I have been in a bad place this morning. I was still awake after 3am, slept on the couch, and woke up to realize I hadn't shaken the feelings. Going off on a friend, who even complimented what a good rant it was, didn't do any good. It merely made my feelings razor sharp. (Which is exactly what my son's therapist tells us that ranting does. Perhaps we should listen?)
I love to love. I love to do things for people. I don't do it for the return; in fact, when people thank me or say something nice about what I've done, it makes me feel weird inside. I don't accept it very well for some reason. I have just taken this to be another thing within me that doesn't work quite like it should. I even tell myself, "Just say thank you. That's it. Don't argue."
I do things that I see that need to be done. It's that simple. I can't stand for things to go undone. I want others to be happy. If I do something well, and someone else doesn't, I do not mind using my skill to make it easier on them. I think it's more of an obsessive/compulsive thing. And I'm serious. I just want people to be happy.
The unhappiness often slips into my heart when I can't overcome when someone else doesn't see it my way. Or do it my way. Or think like I think. The thing is, I am so much better about it than I used to be, but I can't seem to kick that last bit of it hanging onto my personality.
I have been cranky and grouchy and generally upset today because I was feeling it from the other side. I was feeling treated badly, loved but only with conditions, made to feel yucky. When I saw the title, I was thinking of myself. And I was so happy that words had been attached to how I was feeling!
Then I read on. And realized that God brought me here for another reason as well.
I will not say that I do not love unconditionally, because I feel I do much of the time; but I am guilty of letting differences irritate me to the point that I'm ruining my own day. I am guilty of not letting these things roll off my back. And I am guilty of becoming frustrated when someone else does this. I believe this is why God led me to Miller's post. A mini coming-to-Jesus meeting, of sorts.
If I want to be loved without strings, then I must must be willing to do it myself. Jesus was not a control freak and, for crying out loud, he certainly had the right to be! But he chose not to be.
If you want to be a control freak, by all means - do it.

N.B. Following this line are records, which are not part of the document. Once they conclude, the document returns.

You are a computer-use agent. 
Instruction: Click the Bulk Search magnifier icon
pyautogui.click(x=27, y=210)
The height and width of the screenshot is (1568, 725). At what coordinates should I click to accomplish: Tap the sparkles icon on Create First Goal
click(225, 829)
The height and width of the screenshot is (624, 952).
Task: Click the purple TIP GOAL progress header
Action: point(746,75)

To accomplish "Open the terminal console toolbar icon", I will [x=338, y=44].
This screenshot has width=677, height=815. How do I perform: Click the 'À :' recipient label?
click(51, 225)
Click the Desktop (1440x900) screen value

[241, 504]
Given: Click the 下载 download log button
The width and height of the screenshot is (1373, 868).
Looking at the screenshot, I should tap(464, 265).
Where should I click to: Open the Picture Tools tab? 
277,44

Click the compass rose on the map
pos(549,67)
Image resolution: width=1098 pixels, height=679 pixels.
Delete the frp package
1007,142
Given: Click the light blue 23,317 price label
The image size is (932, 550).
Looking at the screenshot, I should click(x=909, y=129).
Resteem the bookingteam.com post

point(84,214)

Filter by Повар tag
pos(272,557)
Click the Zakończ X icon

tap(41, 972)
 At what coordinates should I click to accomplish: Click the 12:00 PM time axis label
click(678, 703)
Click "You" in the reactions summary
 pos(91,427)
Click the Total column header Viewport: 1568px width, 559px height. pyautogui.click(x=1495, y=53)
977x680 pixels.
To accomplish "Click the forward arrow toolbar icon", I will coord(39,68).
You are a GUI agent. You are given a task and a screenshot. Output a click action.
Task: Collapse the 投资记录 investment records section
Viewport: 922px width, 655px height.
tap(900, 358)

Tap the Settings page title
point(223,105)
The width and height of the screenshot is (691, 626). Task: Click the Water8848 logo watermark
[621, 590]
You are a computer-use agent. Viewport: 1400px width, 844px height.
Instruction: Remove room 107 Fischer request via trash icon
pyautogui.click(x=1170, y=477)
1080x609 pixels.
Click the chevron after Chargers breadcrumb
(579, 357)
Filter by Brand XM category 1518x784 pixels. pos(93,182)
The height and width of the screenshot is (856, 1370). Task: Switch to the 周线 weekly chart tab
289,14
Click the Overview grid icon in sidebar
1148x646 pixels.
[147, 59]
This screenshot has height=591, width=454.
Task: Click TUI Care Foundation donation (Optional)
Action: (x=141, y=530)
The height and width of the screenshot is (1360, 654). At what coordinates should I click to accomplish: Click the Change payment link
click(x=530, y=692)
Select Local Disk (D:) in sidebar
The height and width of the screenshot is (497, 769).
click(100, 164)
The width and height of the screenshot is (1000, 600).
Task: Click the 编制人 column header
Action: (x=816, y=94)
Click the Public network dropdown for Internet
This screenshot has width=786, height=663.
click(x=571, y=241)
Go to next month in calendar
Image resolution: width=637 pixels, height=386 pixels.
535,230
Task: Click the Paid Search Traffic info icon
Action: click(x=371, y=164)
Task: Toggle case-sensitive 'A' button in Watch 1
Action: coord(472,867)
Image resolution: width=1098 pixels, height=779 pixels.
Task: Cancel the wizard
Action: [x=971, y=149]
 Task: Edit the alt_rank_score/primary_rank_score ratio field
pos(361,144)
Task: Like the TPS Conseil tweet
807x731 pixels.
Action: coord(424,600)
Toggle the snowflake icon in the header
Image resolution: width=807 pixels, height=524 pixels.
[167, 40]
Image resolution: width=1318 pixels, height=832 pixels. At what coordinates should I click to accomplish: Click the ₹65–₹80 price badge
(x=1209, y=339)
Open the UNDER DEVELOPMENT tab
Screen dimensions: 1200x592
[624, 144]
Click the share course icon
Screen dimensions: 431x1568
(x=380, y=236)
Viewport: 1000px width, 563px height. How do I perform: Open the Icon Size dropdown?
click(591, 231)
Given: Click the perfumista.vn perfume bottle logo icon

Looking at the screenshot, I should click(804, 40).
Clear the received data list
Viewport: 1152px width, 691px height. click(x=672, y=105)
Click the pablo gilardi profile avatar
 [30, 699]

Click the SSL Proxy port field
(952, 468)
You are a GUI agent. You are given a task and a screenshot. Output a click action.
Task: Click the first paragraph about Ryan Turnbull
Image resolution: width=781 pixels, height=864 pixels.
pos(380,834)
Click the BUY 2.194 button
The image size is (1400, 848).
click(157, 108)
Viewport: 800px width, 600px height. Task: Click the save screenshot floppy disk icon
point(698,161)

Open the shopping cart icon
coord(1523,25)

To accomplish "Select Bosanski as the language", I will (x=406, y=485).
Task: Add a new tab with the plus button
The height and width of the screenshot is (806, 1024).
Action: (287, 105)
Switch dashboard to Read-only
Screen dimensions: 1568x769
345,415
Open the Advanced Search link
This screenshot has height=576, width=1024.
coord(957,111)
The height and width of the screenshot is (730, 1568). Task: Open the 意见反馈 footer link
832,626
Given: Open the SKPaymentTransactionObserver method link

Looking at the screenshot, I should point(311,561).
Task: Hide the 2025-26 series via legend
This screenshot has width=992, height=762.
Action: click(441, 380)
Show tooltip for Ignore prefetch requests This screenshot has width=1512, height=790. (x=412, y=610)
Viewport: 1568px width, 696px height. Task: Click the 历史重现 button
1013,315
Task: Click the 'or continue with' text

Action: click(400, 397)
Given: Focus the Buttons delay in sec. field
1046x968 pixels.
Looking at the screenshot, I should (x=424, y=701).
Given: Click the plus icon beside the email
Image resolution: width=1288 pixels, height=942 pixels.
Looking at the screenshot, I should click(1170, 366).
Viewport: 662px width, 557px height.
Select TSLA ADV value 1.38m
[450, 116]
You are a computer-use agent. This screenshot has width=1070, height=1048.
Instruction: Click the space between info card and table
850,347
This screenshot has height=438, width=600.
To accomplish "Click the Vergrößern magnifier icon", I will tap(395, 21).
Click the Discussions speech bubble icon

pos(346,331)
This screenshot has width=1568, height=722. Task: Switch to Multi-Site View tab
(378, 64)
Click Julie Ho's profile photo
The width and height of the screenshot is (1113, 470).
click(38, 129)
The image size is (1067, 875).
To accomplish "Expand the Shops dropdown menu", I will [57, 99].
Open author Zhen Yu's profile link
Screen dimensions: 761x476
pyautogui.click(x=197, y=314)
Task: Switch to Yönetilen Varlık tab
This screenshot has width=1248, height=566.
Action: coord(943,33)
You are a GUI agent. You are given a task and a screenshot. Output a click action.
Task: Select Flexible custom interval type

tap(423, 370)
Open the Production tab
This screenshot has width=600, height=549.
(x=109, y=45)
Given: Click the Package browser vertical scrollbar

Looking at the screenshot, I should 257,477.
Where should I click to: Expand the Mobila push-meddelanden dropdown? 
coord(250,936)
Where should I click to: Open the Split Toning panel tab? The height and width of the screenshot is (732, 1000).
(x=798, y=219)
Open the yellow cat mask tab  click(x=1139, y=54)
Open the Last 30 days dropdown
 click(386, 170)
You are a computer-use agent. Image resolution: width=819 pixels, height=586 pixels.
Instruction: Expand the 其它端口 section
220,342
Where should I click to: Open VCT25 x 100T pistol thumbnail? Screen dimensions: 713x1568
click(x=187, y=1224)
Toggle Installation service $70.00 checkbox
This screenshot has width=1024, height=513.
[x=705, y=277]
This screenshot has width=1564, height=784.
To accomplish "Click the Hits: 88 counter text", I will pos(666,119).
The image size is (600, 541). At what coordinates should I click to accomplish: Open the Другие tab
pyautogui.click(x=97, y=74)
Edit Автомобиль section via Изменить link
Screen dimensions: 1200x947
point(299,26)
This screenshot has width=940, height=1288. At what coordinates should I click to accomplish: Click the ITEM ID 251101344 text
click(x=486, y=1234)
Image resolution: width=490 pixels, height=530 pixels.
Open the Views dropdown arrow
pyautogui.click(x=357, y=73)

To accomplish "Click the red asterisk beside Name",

Control yourself and quit focusing on when those around you aren't doing what you want, when you want, in exactly the way you want and are absolutely sure is the best way to do it.
And we are not talking about parenting here, where you are there to correct and lead. Not this time. What this is about is adult, consenting relationships. Adults do not need to be treated like children by other adults. They do not need to be treated well on the condition that they are doing life your way.
Relationships are give and take - and that does not mean you give orders and conditions and those in your life take them and go about life so you will be happy. You give love, you take love; you give in sometimes, they give in sometimes; you give leeway, they give leeway; you give a good ribbing, they take it; they give a good ribbing, and you take it.
Laugh, talk, discuss the good and the bad. Let others be able to talk to you about how they feel without fear of ridicule and criticism. Listen. Love. Comfort. You do not have to agree to be supportive. And get this: sometimes your opinion doesn't matter.
I'm sure Jesus wanted to throttle 80% of those he encountered during his ministry on earth. He felt pain. He felt sadness. He was tempted. He was human. However, as God's son he could have called out everyone he had relationships with on how wrong they were about the way they went about so much in their lives. Yes, he cared for their well-being. Yes, he knew there was a better way. Yes, he could see their ways were not lining up with his. But he did not browbeat, did not criticize, did not act condescendingly to make them see things his way. He acted quietly and lovingly. Amazingly, the end does not always justify the means.
I was feeling browbeaten and realized that I was feeling conditionally loved, but ended up with so much more. I am feeling convicted to look inward instead of point fingers.
Thanks, Donald, for being the conduit for God's message to me this morning. It seems he's been trying to reach me without success.